Disagreeing is alright, imposing your opinions is not so don't expect people to simply comply. If you keep disagreeing with an answer, provide evidences in your own answer. If you can't, gracefully admit it and move on; no need to fight for your ego. Fallacies are never a very intelligent way to "win" an argument and should be avoided...
I do flag what I consider very bad but it seems like the definition of aggression is not the same to all of us; the Meta of StackExchange seems to share the same views as mentioned above though.
I'm not implying that the entire Graphic Design community is bad (far from this).
Interesting links about the same topic:
The NEW new "Be Nice" Policy ("Code of Conduct") — Updated with your feedback
Could we please be a bit nicer to new users?
Why do we let hostile users dictate the perception of Stack Overflow?
I don't flag - What is wrong with me?
The problem with extrinsic motivation
EDIT:
I haven't found a single Meta about how to flag and what should be flag in this Meta. You can search for "flag" and have a look at what you'll find...
Obviously, seeing the numbers of downvotes and upvotes on this Meta within 1 day might indicate that people seem confused about flags and maybe some mix concepts of personal disliking vs objectivity.
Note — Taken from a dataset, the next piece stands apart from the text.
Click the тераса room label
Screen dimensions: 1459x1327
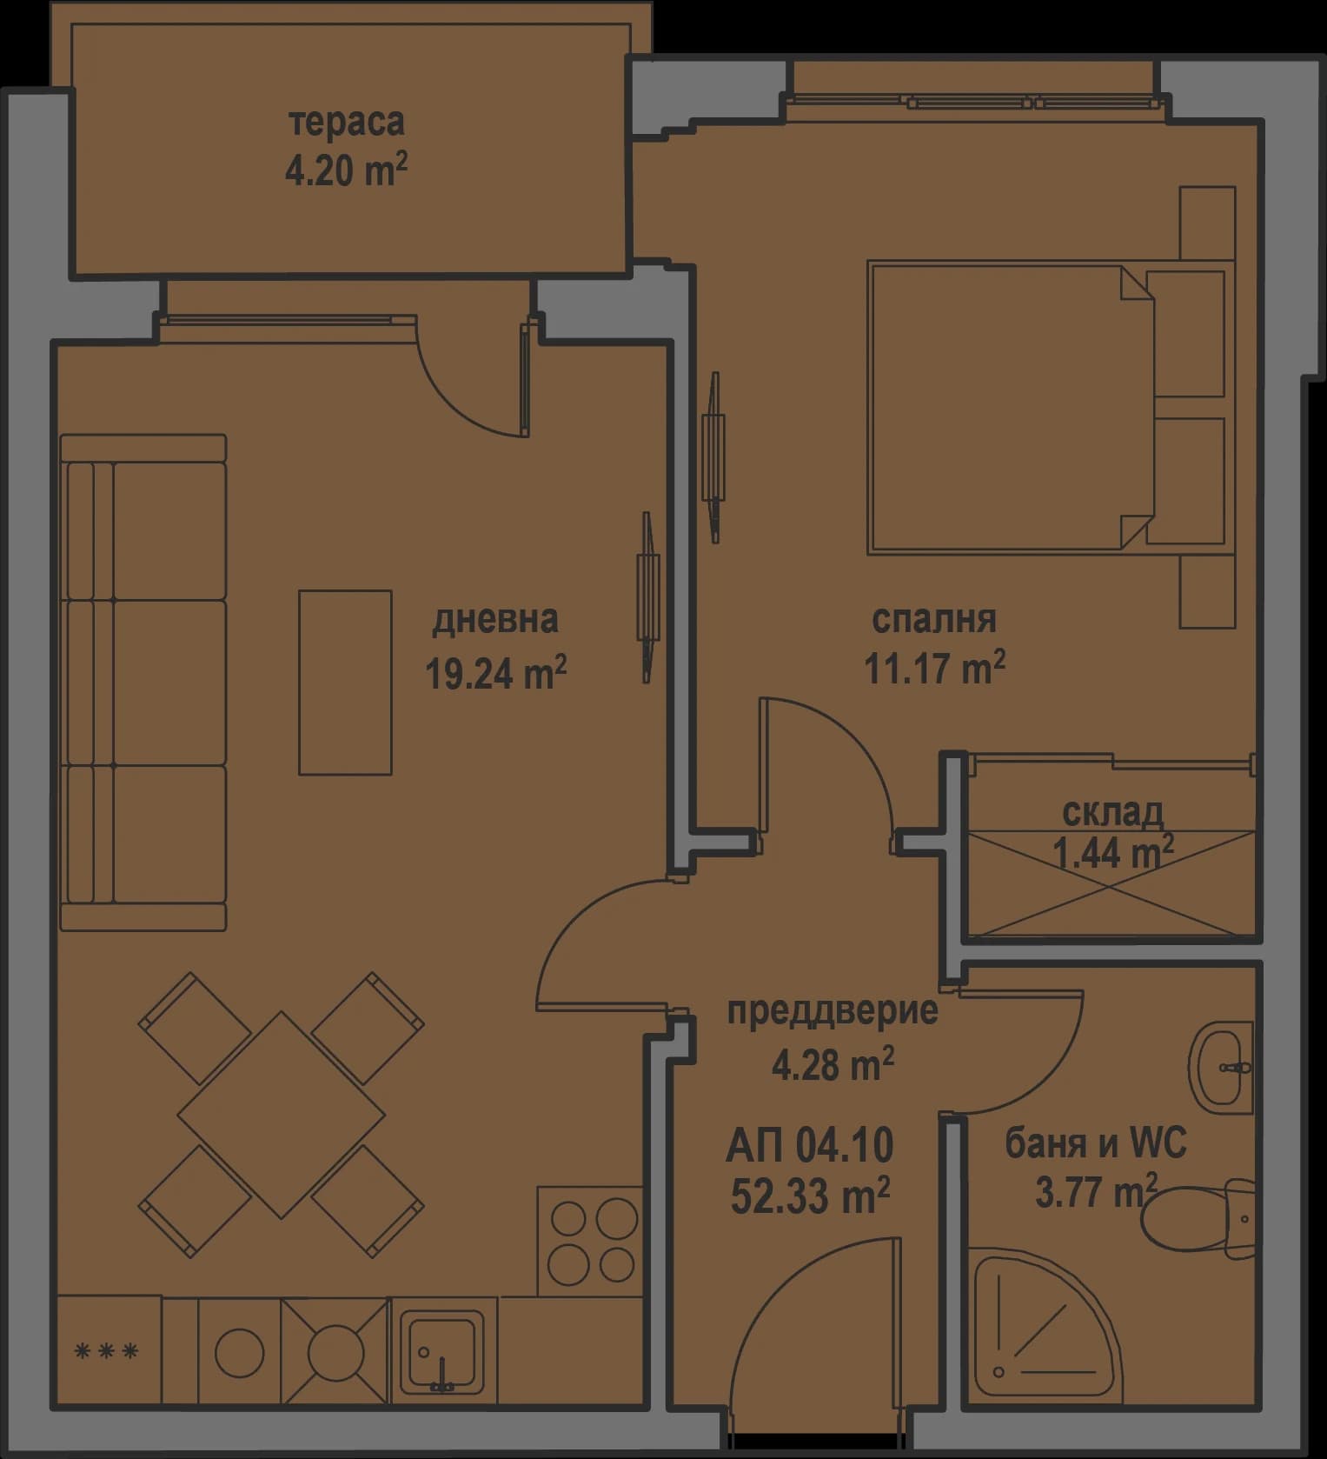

It's also possible they simply don't agree on what most professionals define as good communication.
In all fairness, it doesn't change the fact this meta post is about what "should" be flagged or not, and encouraging people to do so. AND inviting the discussion on this, the topic, not the poster.
It simply ended up DERAILING into bringing other events that I clearly don't feel comfortable with some users (2) and one that I even had to report using the "contact us" because my flags were totally ignored. I honestly don't know if the comments were finally deleted because of this or if it's simply a coincidence. Obviously, there was some confusion on what's acceptable and what's not.
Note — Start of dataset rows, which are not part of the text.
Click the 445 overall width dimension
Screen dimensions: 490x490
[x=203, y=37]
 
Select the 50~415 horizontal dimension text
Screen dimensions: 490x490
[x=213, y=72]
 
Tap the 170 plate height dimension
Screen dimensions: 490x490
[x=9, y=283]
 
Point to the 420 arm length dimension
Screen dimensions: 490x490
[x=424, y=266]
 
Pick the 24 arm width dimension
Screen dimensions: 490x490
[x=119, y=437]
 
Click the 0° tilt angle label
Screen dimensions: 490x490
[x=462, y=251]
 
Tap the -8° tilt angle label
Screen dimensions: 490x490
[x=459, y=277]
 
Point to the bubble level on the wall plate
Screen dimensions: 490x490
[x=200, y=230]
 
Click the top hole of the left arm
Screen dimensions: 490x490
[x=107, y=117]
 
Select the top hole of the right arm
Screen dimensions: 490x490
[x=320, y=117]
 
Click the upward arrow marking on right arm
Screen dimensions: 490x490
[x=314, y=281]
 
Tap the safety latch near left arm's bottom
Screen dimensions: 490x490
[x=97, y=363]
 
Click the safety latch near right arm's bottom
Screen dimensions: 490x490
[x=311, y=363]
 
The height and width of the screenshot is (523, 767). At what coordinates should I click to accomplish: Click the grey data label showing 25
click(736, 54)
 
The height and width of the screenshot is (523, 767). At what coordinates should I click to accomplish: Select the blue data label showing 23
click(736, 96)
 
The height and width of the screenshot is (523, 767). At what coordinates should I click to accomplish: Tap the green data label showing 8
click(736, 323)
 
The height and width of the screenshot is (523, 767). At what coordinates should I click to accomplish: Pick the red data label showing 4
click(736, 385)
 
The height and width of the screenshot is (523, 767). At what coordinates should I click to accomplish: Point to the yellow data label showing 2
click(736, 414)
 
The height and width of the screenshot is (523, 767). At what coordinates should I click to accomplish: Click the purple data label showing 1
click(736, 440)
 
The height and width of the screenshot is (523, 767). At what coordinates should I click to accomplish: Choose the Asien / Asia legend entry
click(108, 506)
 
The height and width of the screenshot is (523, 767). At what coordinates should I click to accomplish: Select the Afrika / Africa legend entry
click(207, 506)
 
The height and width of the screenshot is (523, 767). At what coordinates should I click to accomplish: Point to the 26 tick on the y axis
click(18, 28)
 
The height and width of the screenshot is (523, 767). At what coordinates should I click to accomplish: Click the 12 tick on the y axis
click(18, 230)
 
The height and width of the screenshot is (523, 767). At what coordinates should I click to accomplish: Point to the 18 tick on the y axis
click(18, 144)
Now one could wonder why the topic here was brought back to discussing my behaviors and these issues, and almost nothing from this post! I thought these things had to be done in a private way to be fair. Or maybe this is just another "animal farm".
Then, my suggestion is to simply invite the mods to define themselves what should be flag or not, as it was very well done on the Physics stack. What's above is simply a detailed descriptions of some of the examples given there, maybe mods will do a way better job at vulgarizing this and selecting what kind of level of communication they want in their own stack since they're the ones sorting the flags (or absence of).https://physics.meta.stackexchange.com/questions/6374/which-flag-do-i-use-for-an-inappropriate-post
PS: This is clearly not about downvoting or not agreeing with techniques. This is about "how" to disagree. Downvote is there to be used.